[Dataset entries]
........
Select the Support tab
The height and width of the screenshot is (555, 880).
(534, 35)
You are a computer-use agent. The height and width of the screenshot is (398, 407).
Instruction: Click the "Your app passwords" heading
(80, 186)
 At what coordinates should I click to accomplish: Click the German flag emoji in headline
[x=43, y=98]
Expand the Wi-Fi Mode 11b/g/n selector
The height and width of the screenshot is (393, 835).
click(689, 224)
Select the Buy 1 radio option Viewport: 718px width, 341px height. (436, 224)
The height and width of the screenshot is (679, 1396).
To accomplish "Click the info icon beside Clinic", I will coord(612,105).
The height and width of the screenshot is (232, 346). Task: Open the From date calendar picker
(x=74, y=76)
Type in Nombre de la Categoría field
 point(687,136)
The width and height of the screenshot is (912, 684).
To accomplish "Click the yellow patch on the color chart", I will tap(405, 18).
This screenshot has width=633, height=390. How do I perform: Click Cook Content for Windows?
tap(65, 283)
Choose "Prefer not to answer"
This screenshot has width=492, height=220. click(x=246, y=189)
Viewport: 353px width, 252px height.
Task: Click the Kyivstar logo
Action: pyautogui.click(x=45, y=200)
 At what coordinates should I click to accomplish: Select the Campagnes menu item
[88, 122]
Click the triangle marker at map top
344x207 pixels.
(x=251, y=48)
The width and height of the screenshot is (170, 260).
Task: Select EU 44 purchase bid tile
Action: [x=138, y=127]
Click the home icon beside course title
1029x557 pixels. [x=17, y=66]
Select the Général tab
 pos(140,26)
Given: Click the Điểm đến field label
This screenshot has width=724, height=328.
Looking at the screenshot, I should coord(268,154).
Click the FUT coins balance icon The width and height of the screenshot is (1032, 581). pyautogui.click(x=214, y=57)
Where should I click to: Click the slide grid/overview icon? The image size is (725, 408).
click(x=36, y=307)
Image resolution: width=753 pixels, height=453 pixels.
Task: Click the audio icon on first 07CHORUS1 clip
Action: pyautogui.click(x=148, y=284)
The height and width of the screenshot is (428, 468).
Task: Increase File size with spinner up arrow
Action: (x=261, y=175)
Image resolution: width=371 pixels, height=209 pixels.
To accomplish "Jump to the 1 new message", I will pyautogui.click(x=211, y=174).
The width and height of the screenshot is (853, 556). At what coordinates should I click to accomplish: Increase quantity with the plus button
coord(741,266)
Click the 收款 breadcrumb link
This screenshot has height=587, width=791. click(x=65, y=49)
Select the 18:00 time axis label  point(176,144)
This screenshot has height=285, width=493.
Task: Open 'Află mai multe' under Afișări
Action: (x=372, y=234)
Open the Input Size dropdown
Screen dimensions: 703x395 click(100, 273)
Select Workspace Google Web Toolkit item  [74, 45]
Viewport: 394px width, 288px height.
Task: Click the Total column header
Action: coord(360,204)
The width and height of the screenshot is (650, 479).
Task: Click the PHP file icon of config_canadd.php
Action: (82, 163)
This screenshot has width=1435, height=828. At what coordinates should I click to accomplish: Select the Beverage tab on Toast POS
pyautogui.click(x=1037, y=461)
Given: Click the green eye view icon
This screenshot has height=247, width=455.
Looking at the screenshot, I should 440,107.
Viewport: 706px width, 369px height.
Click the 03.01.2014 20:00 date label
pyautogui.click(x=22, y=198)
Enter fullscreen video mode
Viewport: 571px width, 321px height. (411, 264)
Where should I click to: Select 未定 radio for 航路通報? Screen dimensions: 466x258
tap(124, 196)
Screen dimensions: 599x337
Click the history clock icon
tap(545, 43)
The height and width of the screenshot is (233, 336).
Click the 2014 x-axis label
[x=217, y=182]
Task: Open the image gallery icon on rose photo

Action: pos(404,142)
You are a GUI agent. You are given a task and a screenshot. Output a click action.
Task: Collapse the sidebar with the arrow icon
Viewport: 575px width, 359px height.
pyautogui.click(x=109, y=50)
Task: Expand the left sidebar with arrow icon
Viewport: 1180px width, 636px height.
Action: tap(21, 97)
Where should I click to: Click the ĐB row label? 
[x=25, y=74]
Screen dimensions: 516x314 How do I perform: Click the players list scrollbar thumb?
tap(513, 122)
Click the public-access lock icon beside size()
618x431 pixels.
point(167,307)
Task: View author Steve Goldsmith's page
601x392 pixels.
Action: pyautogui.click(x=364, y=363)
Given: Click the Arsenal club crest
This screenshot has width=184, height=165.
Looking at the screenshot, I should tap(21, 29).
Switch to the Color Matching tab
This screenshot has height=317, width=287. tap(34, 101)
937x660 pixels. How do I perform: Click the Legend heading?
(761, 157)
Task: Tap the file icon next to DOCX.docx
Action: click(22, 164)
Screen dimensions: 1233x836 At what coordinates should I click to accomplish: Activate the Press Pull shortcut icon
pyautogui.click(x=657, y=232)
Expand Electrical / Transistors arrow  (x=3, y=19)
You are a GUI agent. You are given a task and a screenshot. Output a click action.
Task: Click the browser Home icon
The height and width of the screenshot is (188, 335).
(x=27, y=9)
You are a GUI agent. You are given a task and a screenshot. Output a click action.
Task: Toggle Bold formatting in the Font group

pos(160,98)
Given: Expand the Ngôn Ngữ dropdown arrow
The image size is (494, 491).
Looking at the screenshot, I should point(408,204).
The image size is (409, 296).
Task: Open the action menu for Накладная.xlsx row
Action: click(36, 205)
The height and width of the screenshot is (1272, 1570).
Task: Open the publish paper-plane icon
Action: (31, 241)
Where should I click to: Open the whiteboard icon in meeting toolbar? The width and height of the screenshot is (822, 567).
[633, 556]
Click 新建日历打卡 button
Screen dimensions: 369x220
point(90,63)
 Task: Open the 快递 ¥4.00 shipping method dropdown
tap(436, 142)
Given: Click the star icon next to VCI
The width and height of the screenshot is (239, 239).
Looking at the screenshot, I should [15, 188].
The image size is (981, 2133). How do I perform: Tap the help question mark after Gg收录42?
........
▶ [Problem description]
Reproduce, word for word and in full, only the lines above that start at the line with "Screen dimensions: 599x337" and run through the line with "Expand Electrical /", both ends included.

▶ [Problem solution]
Screen dimensions: 599x337
Click the history clock icon
tap(545, 43)
The height and width of the screenshot is (233, 336).
Click the 2014 x-axis label
[x=217, y=182]
Task: Open the image gallery icon on rose photo

Action: pos(404,142)
You are a GUI agent. You are given a task and a screenshot. Output a click action.
Task: Collapse the sidebar with the arrow icon
Viewport: 575px width, 359px height.
pyautogui.click(x=109, y=50)
Task: Expand the left sidebar with arrow icon
Viewport: 1180px width, 636px height.
Action: tap(21, 97)
Where should I click to: Click the ĐB row label? 
[x=25, y=74]
Screen dimensions: 516x314 How do I perform: Click the players list scrollbar thumb?
tap(513, 122)
Click the public-access lock icon beside size()
618x431 pixels.
point(167,307)
Task: View author Steve Goldsmith's page
601x392 pixels.
Action: pyautogui.click(x=364, y=363)
Given: Click the Arsenal club crest
This screenshot has width=184, height=165.
Looking at the screenshot, I should tap(21, 29).
Switch to the Color Matching tab
This screenshot has height=317, width=287. tap(34, 101)
937x660 pixels. How do I perform: Click the Legend heading?
(761, 157)
Task: Tap the file icon next to DOCX.docx
Action: click(22, 164)
Screen dimensions: 1233x836 At what coordinates should I click to accomplish: Activate the Press Pull shortcut icon
pyautogui.click(x=657, y=232)
Expand Electrical / Transistors arrow  (x=3, y=19)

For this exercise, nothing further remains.